Filter the lines below, copying only those with the string "will".

====

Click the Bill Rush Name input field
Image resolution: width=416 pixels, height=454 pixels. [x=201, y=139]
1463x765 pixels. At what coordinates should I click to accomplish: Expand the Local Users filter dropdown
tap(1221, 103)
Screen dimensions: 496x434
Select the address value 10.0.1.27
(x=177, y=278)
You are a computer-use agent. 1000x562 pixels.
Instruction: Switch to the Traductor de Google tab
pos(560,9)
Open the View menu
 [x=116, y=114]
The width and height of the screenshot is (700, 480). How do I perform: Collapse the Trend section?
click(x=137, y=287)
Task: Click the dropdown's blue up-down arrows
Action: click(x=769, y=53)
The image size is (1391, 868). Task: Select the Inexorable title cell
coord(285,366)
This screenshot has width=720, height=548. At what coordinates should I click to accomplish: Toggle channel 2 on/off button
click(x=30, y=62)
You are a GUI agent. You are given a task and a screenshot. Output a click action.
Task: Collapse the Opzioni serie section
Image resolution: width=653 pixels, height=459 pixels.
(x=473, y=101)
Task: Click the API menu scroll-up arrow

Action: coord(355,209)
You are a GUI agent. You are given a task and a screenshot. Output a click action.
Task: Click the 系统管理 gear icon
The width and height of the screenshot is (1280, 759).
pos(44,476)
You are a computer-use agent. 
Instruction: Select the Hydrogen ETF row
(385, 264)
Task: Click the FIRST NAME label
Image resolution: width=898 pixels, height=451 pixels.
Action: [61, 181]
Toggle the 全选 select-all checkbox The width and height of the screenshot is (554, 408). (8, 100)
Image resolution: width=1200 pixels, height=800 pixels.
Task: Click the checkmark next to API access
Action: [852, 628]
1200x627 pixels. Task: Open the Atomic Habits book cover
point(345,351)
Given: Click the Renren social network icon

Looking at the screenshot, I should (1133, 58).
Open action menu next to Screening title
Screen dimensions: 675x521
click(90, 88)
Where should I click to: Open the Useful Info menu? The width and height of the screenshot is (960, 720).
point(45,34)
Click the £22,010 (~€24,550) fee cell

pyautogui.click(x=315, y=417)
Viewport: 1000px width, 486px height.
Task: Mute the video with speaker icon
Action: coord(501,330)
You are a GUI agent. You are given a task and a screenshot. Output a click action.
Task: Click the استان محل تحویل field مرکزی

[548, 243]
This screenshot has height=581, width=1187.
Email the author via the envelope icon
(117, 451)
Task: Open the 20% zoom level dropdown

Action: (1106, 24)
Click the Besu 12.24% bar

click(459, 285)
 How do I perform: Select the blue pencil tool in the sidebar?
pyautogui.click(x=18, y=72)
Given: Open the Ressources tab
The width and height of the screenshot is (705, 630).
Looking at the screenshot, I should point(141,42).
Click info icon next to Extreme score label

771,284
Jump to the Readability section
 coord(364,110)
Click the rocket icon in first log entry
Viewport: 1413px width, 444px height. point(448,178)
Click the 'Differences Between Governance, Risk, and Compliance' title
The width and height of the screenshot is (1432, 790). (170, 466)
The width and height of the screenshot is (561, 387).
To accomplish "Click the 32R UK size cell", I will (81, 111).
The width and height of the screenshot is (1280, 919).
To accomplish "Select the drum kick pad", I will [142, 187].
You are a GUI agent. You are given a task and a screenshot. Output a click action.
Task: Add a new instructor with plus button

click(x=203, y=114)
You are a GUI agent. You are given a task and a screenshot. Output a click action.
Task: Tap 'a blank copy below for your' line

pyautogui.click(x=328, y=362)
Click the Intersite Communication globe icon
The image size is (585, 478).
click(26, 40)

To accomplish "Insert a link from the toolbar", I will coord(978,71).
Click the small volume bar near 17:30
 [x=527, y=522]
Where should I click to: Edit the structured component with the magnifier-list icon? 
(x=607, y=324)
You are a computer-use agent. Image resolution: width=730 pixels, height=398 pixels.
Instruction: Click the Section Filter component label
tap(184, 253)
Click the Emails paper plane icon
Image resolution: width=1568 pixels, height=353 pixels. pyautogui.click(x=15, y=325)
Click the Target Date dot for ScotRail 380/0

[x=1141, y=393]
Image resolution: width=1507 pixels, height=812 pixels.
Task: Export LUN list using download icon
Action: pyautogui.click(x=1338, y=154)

====

◆ Exercise result
To accomplish "Click the 32R UK size cell", I will (81, 111).
To accomplish "Select the drum kick pad", I will [142, 187].
To accomplish "Insert a link from the toolbar", I will coord(978,71).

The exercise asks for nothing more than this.